Chemisch-synthetisierte Arzneimittel, die den gleichen Wirkstoff in der gleichen Darreichungsform und Wirkstärke enthalten, können in der Apotheke substituiert (ausgetauscht) werden. Dies ist bei Generika untereinander und im Verhältnis zu wirkstoffidentischen Erstanbieterprodukten der Fall. Wenn der verschreibende Arzt den Austausch nicht ausgeschlossen hat, muss der Apotheker eines der drei preisgünstigsten Arzneimittel mit diesem Wirkstoff oder das namentlich verordnete abgeben. Besteht zudem ein Rabattvertrag für dieses Arzneimittel zwischen der Krankenkasse des Versicherten und einem Arzneimittelhersteller, muss vorrangig das rabattierte Arzneimittel ausgehändigt werden.

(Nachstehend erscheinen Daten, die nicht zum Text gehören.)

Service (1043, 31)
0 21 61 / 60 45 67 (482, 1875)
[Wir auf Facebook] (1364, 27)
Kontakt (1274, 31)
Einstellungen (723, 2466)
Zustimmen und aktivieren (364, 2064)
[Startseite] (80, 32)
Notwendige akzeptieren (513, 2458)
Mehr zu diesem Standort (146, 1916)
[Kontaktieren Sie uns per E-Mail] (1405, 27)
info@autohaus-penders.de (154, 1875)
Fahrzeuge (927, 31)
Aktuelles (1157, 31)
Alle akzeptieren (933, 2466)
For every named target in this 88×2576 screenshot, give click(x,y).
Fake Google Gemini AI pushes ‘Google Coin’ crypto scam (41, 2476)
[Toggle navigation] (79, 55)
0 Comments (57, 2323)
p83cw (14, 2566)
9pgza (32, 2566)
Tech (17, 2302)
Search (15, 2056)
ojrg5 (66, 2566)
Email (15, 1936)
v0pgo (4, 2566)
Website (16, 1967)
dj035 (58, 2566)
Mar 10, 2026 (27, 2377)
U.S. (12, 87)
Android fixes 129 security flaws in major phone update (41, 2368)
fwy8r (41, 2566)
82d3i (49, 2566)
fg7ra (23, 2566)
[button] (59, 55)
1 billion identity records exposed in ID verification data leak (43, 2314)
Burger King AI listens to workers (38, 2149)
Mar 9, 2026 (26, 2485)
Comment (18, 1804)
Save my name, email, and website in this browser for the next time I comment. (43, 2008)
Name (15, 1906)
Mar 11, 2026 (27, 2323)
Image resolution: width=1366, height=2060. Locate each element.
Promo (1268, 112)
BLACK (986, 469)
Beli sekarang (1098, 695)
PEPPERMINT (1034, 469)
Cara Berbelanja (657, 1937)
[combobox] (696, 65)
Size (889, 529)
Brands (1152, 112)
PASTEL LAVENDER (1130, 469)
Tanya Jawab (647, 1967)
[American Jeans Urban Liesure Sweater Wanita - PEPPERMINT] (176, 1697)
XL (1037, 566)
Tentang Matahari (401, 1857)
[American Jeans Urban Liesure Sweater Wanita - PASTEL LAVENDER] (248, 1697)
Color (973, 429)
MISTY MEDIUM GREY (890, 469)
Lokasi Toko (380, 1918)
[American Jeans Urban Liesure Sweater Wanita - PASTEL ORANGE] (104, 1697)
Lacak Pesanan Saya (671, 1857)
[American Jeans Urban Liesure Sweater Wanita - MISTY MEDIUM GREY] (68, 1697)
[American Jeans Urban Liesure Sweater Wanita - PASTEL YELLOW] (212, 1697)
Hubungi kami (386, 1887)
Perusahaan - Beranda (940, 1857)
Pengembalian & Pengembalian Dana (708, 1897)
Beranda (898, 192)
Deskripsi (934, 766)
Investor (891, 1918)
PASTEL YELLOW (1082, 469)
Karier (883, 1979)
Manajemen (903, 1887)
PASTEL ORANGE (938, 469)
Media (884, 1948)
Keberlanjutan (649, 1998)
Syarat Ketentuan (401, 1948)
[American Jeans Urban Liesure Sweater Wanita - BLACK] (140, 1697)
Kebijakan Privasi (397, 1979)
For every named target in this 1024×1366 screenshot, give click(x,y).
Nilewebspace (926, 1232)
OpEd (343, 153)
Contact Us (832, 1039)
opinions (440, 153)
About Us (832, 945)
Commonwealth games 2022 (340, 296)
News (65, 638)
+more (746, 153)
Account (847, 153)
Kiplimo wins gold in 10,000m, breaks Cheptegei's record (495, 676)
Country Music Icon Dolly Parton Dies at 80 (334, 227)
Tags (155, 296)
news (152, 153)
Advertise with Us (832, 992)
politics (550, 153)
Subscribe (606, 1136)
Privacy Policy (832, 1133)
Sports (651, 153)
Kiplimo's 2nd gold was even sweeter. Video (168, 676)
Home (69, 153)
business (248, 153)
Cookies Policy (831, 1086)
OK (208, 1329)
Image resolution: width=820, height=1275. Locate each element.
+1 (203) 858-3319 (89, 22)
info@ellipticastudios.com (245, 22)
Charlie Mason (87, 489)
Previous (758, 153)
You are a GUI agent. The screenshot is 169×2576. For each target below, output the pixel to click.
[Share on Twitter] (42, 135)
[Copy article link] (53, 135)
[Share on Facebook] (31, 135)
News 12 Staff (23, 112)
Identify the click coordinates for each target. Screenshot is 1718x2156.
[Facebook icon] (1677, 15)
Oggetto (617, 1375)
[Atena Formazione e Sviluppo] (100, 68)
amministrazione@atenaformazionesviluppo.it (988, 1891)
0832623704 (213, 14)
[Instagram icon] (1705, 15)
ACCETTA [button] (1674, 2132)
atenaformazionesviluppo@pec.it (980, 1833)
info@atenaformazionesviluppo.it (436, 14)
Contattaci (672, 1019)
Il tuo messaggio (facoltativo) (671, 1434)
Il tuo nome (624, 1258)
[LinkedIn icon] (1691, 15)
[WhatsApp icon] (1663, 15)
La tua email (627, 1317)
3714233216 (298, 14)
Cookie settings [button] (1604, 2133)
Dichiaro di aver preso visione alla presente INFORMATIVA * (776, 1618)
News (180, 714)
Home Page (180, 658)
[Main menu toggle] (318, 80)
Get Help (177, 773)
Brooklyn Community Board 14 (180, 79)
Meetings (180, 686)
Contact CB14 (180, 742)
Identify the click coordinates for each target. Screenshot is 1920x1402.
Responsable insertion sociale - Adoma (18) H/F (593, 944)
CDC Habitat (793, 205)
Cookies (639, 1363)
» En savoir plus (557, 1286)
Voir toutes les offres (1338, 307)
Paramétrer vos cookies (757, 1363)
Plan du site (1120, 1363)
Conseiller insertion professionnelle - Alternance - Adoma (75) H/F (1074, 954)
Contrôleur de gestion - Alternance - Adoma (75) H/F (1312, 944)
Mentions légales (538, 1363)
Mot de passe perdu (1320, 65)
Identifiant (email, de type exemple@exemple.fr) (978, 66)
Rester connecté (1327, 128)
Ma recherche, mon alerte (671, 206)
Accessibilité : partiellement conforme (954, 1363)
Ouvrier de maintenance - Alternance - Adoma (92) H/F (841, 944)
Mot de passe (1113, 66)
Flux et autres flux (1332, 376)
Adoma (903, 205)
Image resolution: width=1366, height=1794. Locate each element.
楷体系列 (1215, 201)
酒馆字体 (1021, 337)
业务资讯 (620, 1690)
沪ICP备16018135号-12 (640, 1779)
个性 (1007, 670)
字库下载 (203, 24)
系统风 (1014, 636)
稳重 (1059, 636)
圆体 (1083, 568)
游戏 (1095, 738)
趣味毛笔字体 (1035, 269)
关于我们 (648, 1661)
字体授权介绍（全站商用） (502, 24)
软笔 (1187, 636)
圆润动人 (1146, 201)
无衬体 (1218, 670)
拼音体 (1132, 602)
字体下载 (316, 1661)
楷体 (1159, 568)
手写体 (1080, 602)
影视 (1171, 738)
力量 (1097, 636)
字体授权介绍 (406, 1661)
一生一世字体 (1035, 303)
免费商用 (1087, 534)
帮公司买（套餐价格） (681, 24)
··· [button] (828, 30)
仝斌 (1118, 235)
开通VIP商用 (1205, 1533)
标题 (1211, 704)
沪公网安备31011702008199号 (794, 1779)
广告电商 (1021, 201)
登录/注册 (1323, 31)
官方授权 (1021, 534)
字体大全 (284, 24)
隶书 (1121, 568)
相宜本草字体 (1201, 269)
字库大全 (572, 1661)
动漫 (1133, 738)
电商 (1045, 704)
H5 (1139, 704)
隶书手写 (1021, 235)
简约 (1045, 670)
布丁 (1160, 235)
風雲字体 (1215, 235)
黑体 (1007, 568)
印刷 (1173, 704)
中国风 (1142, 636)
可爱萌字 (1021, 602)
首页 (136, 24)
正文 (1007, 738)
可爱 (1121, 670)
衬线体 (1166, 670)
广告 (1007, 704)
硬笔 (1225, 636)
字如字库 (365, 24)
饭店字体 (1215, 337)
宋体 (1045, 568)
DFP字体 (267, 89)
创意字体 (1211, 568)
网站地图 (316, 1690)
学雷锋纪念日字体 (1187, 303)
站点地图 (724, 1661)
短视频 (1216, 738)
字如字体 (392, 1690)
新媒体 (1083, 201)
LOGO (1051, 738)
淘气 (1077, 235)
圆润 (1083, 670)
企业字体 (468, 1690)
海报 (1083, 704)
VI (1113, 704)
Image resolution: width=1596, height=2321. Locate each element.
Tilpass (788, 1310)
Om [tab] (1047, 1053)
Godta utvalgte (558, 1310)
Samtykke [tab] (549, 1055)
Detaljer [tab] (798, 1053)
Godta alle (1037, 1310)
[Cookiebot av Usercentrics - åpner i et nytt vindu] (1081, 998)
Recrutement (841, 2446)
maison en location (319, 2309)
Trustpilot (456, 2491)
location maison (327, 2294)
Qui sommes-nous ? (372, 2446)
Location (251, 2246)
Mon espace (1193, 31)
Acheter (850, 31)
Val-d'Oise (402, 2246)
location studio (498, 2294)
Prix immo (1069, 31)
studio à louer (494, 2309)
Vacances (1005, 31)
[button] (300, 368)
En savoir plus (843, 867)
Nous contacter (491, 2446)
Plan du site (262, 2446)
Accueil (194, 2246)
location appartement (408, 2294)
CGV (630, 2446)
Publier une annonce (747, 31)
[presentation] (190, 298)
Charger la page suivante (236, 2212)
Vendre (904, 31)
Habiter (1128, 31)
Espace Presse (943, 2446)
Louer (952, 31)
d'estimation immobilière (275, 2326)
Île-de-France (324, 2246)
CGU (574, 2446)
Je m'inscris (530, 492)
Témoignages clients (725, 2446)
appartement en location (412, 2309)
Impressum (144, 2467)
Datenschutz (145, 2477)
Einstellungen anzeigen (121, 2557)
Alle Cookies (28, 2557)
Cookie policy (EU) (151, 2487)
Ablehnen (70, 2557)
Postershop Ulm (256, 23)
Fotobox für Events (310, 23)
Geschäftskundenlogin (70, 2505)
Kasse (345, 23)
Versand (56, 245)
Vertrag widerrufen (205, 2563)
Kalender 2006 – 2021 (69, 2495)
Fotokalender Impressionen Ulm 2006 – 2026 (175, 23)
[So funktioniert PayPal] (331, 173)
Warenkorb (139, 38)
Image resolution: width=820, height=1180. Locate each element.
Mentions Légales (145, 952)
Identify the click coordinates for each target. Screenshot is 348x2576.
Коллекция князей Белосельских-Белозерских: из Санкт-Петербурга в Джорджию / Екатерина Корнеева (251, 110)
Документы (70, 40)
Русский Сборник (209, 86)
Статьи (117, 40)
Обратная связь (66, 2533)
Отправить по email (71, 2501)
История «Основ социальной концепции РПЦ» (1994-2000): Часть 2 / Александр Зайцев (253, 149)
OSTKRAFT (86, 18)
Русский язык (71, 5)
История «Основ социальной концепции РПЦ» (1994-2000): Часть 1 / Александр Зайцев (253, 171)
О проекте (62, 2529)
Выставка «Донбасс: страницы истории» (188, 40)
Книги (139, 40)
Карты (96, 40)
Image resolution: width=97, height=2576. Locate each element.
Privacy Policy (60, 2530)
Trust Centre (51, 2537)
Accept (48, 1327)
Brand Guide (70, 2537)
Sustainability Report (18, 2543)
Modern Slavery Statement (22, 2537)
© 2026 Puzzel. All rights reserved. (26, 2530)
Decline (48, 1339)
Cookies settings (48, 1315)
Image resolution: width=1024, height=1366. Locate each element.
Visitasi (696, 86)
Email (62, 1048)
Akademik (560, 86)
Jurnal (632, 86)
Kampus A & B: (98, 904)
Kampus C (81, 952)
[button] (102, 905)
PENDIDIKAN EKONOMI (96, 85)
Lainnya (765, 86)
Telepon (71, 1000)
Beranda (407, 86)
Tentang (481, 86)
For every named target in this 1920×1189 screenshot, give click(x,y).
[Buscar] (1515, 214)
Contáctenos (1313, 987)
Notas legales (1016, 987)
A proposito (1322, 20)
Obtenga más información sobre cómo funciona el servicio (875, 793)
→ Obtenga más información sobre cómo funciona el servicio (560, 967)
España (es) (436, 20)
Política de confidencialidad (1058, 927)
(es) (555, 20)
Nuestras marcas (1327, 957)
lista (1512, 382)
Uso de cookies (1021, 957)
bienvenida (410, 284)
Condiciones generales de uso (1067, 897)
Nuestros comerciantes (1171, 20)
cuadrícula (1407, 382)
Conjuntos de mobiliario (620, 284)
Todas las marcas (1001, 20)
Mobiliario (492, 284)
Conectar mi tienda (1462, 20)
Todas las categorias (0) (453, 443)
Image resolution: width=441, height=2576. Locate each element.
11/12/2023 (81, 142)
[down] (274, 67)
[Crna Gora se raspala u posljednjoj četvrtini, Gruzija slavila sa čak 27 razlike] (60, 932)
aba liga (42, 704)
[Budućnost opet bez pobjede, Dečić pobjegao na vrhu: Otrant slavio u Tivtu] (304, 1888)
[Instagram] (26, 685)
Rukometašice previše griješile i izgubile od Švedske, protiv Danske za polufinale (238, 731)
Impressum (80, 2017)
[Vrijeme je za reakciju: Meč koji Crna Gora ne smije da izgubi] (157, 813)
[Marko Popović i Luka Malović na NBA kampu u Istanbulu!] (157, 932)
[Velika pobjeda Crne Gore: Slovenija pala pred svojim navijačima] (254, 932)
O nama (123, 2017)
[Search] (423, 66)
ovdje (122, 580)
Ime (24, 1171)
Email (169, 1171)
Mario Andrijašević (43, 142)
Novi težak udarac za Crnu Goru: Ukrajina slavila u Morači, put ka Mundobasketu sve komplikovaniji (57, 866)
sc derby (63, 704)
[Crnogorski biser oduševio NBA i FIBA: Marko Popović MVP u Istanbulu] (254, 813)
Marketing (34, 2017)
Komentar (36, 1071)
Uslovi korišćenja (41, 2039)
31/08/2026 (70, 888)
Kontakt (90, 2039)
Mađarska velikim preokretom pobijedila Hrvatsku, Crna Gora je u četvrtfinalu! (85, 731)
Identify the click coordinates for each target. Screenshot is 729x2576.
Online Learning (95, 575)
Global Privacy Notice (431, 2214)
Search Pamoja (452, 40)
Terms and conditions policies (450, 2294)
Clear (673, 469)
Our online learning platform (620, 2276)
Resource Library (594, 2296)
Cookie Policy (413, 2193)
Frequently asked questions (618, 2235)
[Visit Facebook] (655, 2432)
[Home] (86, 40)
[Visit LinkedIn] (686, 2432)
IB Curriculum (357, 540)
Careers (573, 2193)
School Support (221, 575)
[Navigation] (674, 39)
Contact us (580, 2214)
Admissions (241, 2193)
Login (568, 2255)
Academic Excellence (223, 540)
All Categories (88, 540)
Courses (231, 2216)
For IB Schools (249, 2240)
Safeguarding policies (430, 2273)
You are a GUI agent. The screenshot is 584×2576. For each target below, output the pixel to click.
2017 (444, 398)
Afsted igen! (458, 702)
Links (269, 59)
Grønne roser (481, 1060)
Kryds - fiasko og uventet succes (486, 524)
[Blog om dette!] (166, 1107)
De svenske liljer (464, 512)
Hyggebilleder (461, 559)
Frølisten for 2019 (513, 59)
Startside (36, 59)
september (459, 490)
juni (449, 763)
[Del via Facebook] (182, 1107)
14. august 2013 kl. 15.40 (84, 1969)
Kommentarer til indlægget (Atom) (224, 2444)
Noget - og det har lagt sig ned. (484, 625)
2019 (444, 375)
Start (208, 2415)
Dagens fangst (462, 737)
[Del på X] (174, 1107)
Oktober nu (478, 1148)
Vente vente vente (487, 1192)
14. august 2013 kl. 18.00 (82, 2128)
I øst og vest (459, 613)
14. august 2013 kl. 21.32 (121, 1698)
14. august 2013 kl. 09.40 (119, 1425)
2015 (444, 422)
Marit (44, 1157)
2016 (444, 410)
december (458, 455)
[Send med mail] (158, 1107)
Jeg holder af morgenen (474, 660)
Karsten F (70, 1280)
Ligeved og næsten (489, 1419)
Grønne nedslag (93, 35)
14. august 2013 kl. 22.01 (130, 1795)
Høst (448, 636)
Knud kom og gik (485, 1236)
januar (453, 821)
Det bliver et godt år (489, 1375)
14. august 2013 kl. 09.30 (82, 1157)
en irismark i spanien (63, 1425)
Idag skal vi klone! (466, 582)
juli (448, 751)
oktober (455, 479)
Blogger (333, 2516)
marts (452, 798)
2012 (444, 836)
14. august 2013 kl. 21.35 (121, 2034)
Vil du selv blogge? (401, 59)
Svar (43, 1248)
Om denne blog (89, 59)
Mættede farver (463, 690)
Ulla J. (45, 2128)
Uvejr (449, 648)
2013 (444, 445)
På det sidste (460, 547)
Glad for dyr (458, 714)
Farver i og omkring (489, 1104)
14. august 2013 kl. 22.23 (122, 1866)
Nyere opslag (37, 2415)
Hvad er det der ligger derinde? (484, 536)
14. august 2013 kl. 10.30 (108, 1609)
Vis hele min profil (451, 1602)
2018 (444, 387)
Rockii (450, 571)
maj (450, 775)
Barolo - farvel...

Anders sieht dies bei Biopharmazeutika aus. Hier sollte die Therapieentscheidung stets beim behandelnden Arzt liegen. Da die Europäische Zulassungsbehörde EMA die Wirksamkeit und Sicherheit von Biosimilars mit der Zulassung feststellt, kann der Arzt Biosimilars bei therapienaiven Patienten einsetzen, allerdings ist auch eine Umstellung auf Biosimilars während einer laufenden Therapie möglich. Dies hat auch das Paul-Ehrlich Institut (PEI) bestätigt.

Im Arzneimittel-Rahmenvertrag zwischen Apotheken und Krankenkassen wird für bestimmte Biopharmazeutika eine Austauschfähigkeit durch den Apotheker festgelegt, allerdings handelt es sich dabei ausschließlich um solche Biopharmazeutika, die aus derselben Produktionsanlage stammen (sogenannte Bioidenticals).